**Work to do**
1) In the pandas thread, condense the paragraph beginning "If a value appears in column B" into a short bulleted list that keeps its main facts.
2) Extract from the pandas thread, word for word, the span from "But this gives" up to and including "s=s.T.dot(s).astype(float)".

Reputation: 7922
import pandas as pd
I have a dataframe:
df=\
pd.DataFrame.from_dict({'A':['a','b','b','c','d','d','c','b'],
'B':['p','q','p','q','r','r','p','q']})
ie
A B
0 a p
1 b q
2 b p
3 c q
4 d r
5 d r
6 c p
7 b q
If a value appears in column B
, it surely does not appear in column A
and vice-versa. The post Cooccurence matrix from pandas dataframe discusses a similar setup, but there are important differences: the form of both input and output there is different (though similar information content). It also does not require the columns to have distinct set of entries, unlike my current post.
I want to create a new dataframe, which shows how many times each entry from A
appeared together with each entry from A
. I would like the column of this new dataframe to be entries from df
's column A
, so the result would look like this:
res=\
pd.DataFrame.from_dict({'B':['p','q','r'],
'a':[1,0,0],
'b':[1,2,0],
'c':[1,1,0],
'd':[0,0,2]})
ie:
B a b c d
0 p 1 1 1 0
1 q 0 2 1 0
2 r 0 0 0 2
How can I transform df
to the dataframe described above?
A)
Using this answer to the question Group by two columns and count the occurrences of each combination in Pandas, I came up with:
df.groupby(['A','B']).size().to_frame(name = 'size').reset_index()
ie
A B size
0 a p 1
1 b p 1
2 b q 2
3 c p 1
4 c q 1
5 d r 2
Which is similar, but in a different form. Probably could transform it to my form but probably a more efficient method exists.
B)
Based on this, tried:
df.pivot_table('A', aggfunc='count').fillna(0)
But this gives ValueError: No group keys passed!
. I am unsure whether the linked post is worked where it was posted, so I abandoned this path.
C)
Based on this answer to the question Cooccurence matrix from pandas dataframe, I came up with this:
s=df.stack().str.get_dummies().sum(level=0).ne(0).astype(int)
s=s.T.dot(s).astype(float)
np.fill_diagonal(s.values, np.nan)
s=s[['a','b','c','d']].drop(index=['a','b','c','d'])
s.index.name = 'B'
s=s.astype(int)
s.reset_index(inplace=True)
ie
B a b c d
0 p 1 1 1 0
1 q 0 2 1 0
2 r 0 0 0 2
Which is what I want. It is rather convoluted and long solution however. I would prefer a more compact one.
Upvotes: 3
Views: 198
Reputation: 61930
Use crosstab:
import pandas as pd
df = pd.DataFrame.from_dict(
{
"A": ["a", "b", "b", "c", "d", "d", "c", "b"],
"B": ["p", "q", "p", "q", "r", "r", "p", "q"],
}
)
res = pd.crosstab(df['B'], df['A'])
print(res)
Output
A a b c d
B
p 1 1 1 0
q 0 2 1 0
r 0 0 0 2
Upvotes: 6

**Data entries**
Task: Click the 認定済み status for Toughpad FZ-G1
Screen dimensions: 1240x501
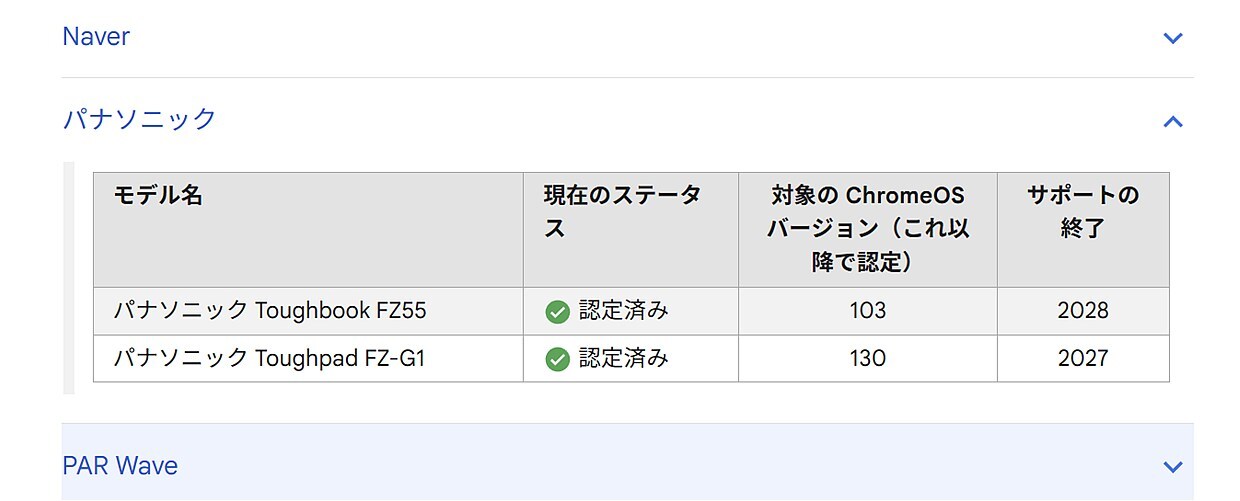Action: pyautogui.click(x=623, y=358)
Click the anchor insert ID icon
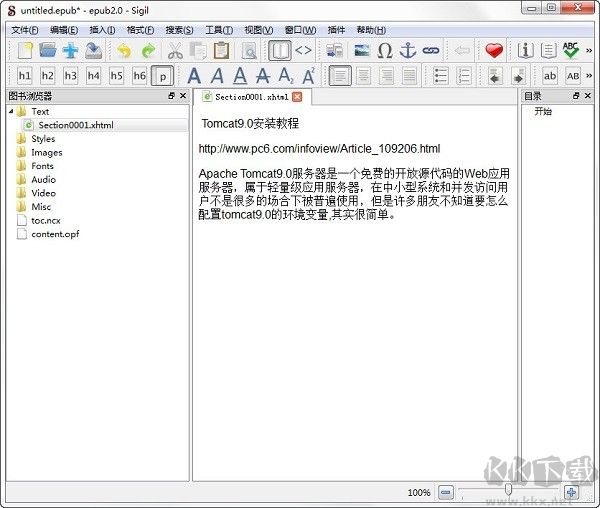This screenshot has height=508, width=600. click(x=408, y=50)
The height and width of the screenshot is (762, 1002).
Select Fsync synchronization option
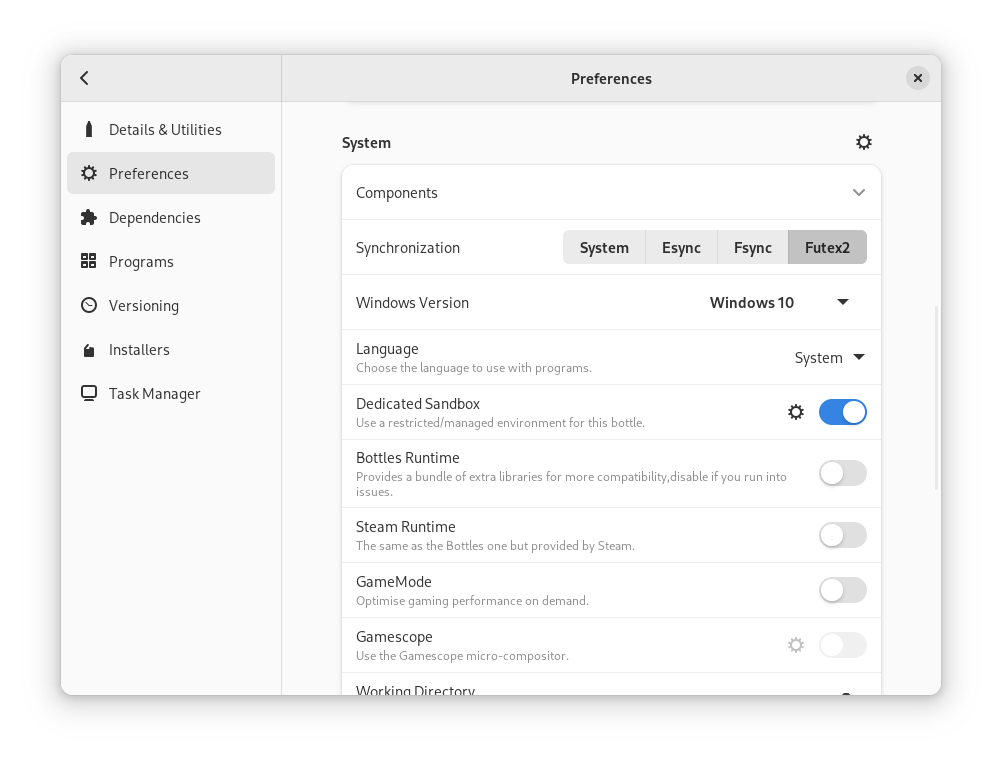752,247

**Outputs in order**
1)
- No value appears in both column B and column A.
- The post "Cooccurence matrix from pandas dataframe" covers a similar setup, but its input and output take different forms, even though they carry similar information.
- Unlike this case, that post does not require the two columns to hold distinct sets of entries.

2)
But this gives ValueError: No group keys passed!
. I am unsure whether the linked post is worked where it was posted, so I abandoned this path.
C)
Based on this answer to the question Cooccurence matrix from pandas dataframe, I came up with this:
s=df.stack().str.get_dummies().sum(level=0).ne(0).astype(int)
s=s.T.dot(s).astype(float)